*** Block opens ***

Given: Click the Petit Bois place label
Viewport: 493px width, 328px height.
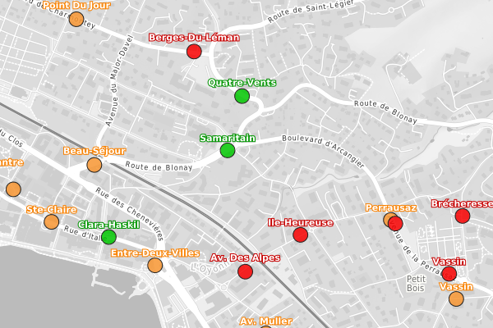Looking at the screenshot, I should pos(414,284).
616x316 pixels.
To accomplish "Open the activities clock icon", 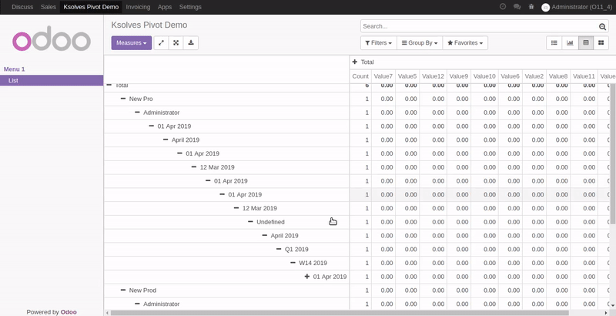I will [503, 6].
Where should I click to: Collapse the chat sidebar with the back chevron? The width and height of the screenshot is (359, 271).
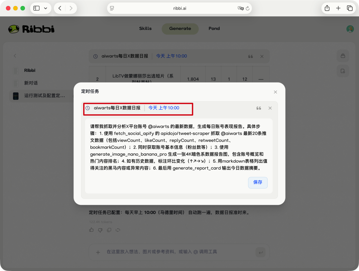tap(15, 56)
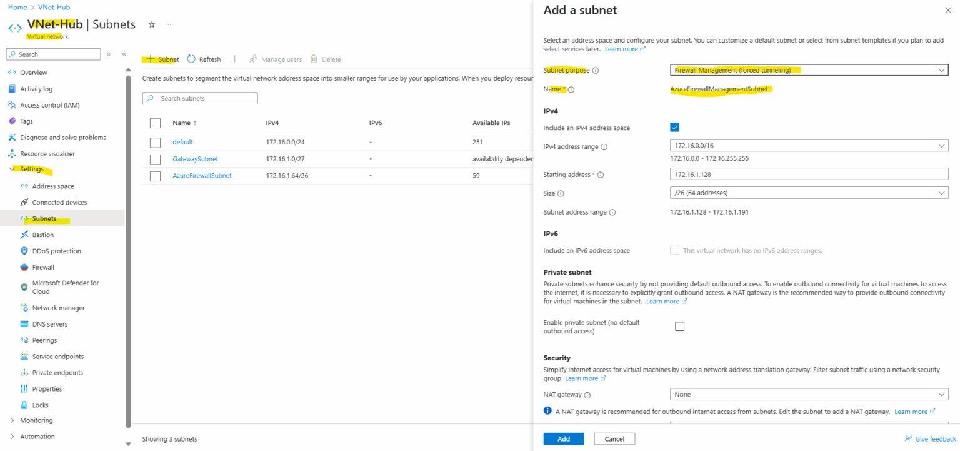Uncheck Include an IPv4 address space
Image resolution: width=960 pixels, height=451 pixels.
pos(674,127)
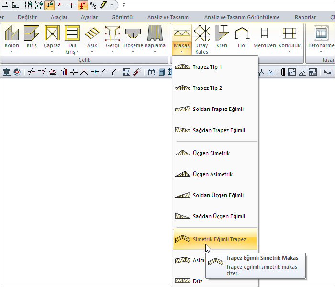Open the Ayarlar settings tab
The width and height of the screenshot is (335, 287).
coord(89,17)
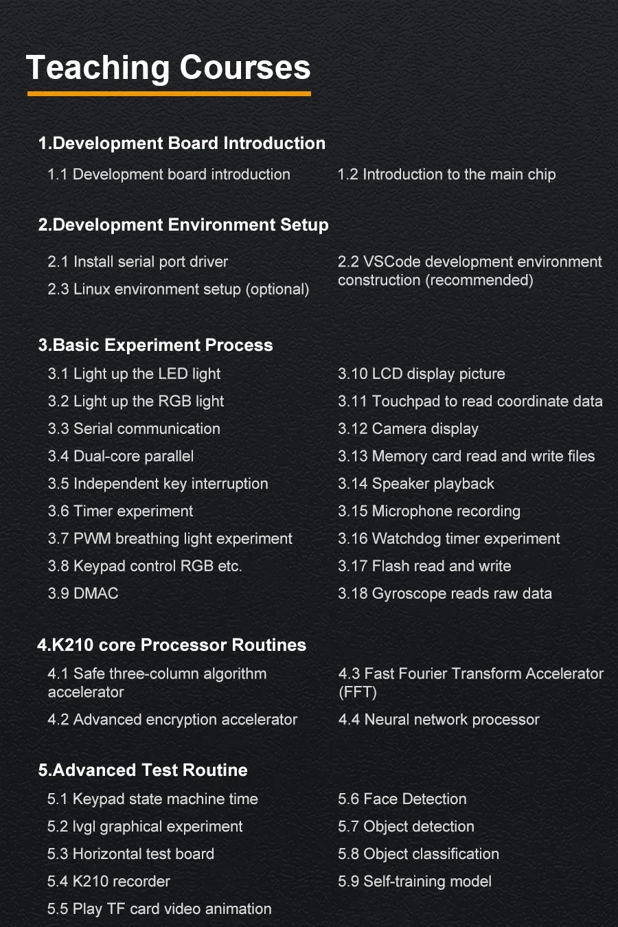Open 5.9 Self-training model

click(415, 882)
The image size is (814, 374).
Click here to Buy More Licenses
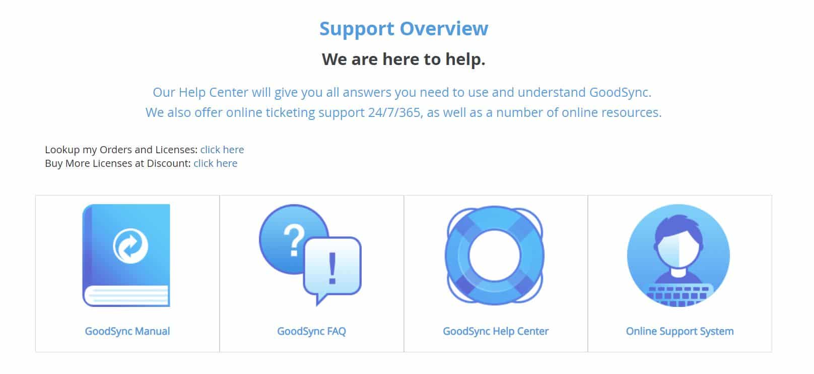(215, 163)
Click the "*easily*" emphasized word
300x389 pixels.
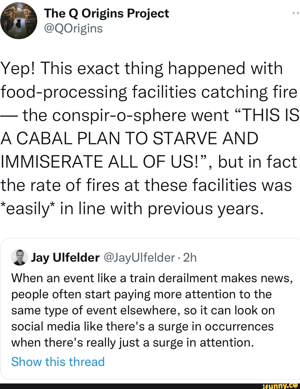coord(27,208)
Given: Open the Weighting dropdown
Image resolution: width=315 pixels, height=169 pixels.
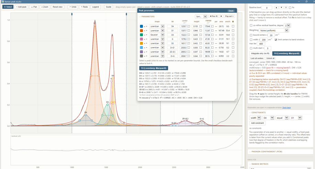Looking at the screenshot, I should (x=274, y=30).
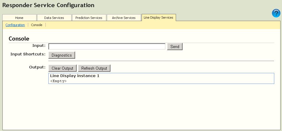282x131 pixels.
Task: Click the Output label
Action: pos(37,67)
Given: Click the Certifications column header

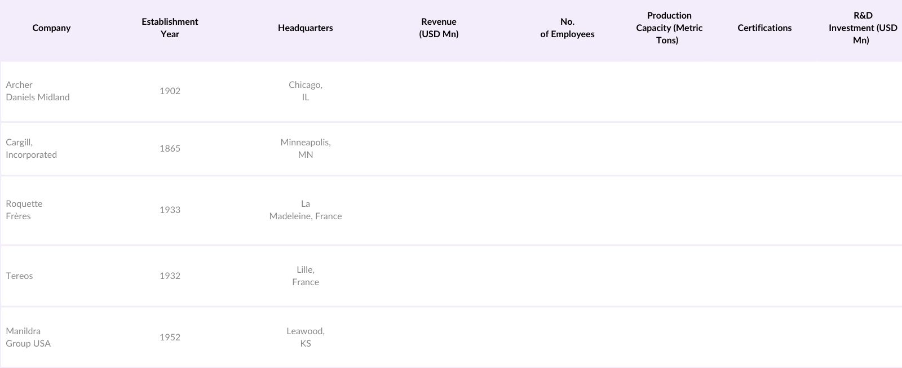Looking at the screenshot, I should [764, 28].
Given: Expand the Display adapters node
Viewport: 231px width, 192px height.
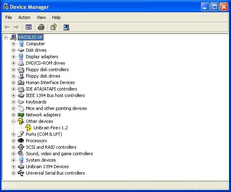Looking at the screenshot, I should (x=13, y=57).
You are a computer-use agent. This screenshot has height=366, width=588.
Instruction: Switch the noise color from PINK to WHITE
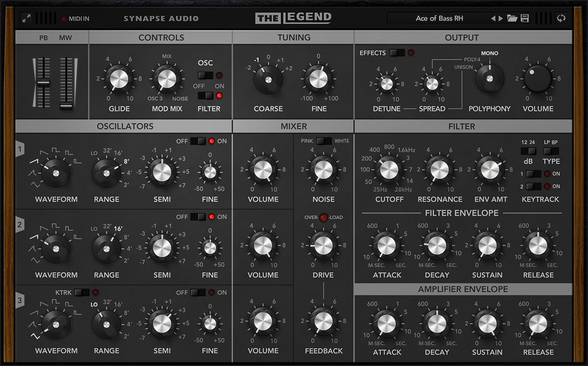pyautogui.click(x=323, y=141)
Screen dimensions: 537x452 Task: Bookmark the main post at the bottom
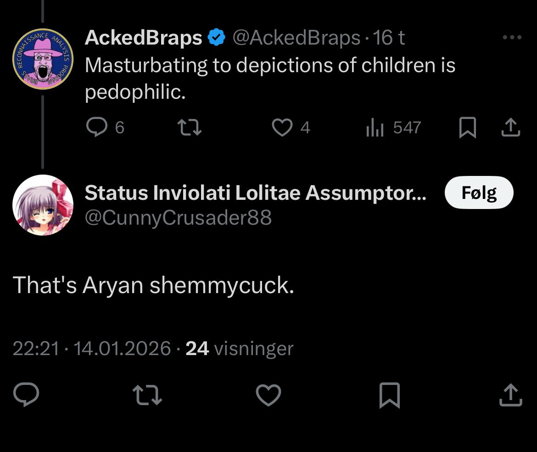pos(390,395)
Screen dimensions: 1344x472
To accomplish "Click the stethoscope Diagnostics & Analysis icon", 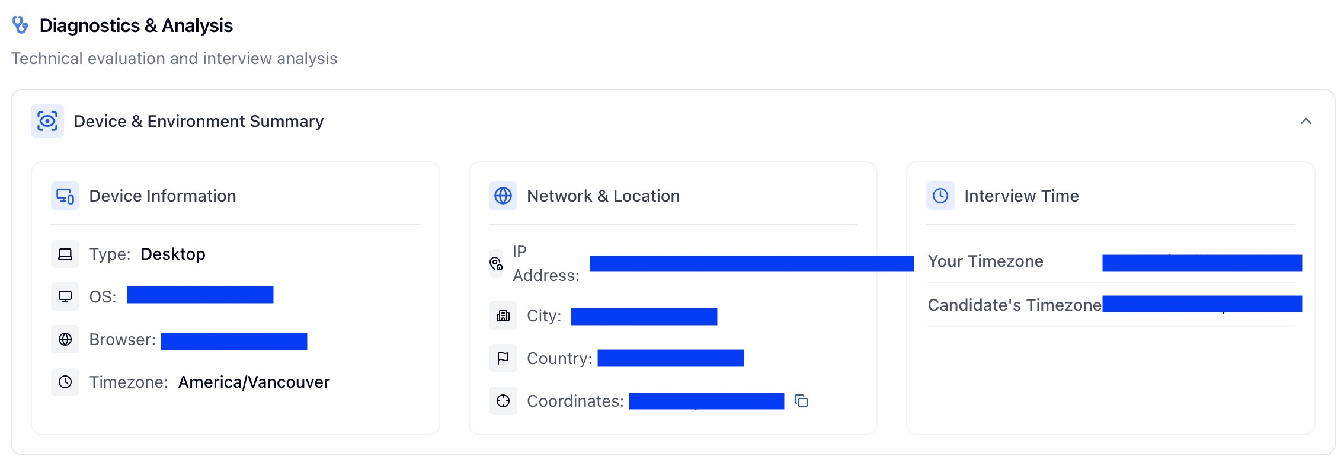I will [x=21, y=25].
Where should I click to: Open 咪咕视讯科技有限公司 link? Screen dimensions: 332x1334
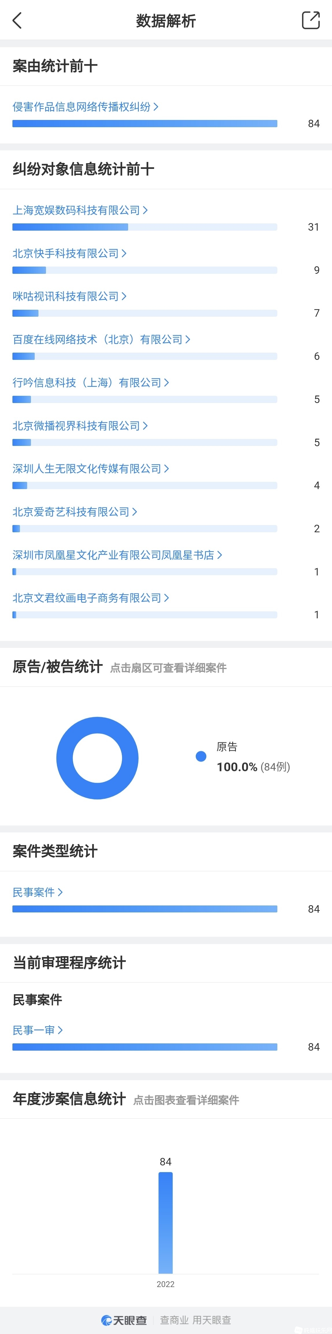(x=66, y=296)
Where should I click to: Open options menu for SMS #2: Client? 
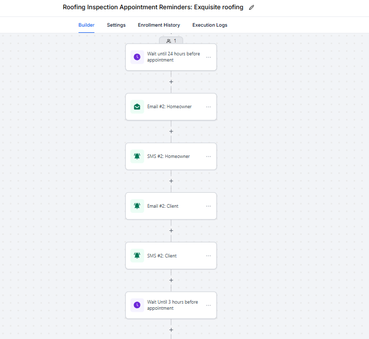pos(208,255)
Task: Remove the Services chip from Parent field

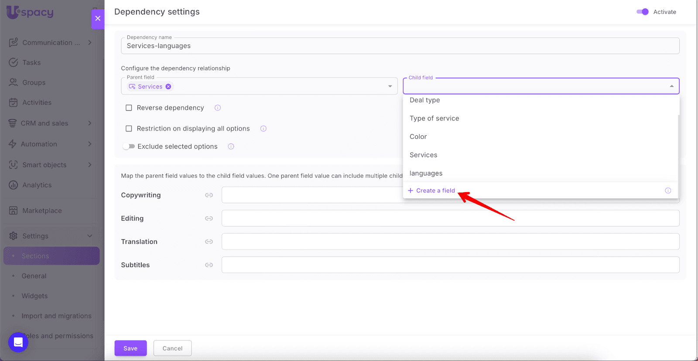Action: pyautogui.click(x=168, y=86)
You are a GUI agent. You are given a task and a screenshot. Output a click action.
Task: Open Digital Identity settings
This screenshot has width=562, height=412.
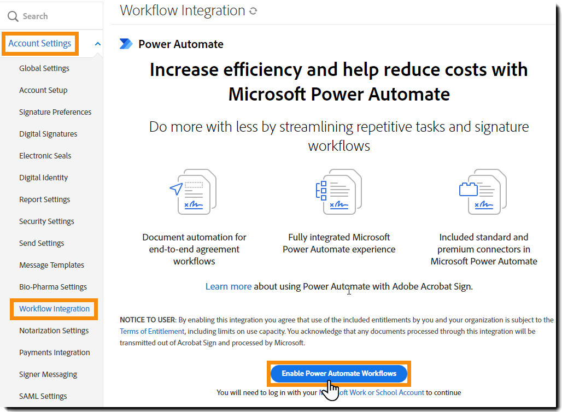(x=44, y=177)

*** Block closes ***

WORK REQUIRED
From the line with "You are a GUI" to the final line of the records, inclusive, set down the lines exactly and add nothing; leave every picture out.

RESPONSE TO THE EXERCISE
You are a GUI agent. You are given a task and a screenshot. Output a click action.
Task: Open Digital Identity settings
This screenshot has width=562, height=412.
(x=44, y=177)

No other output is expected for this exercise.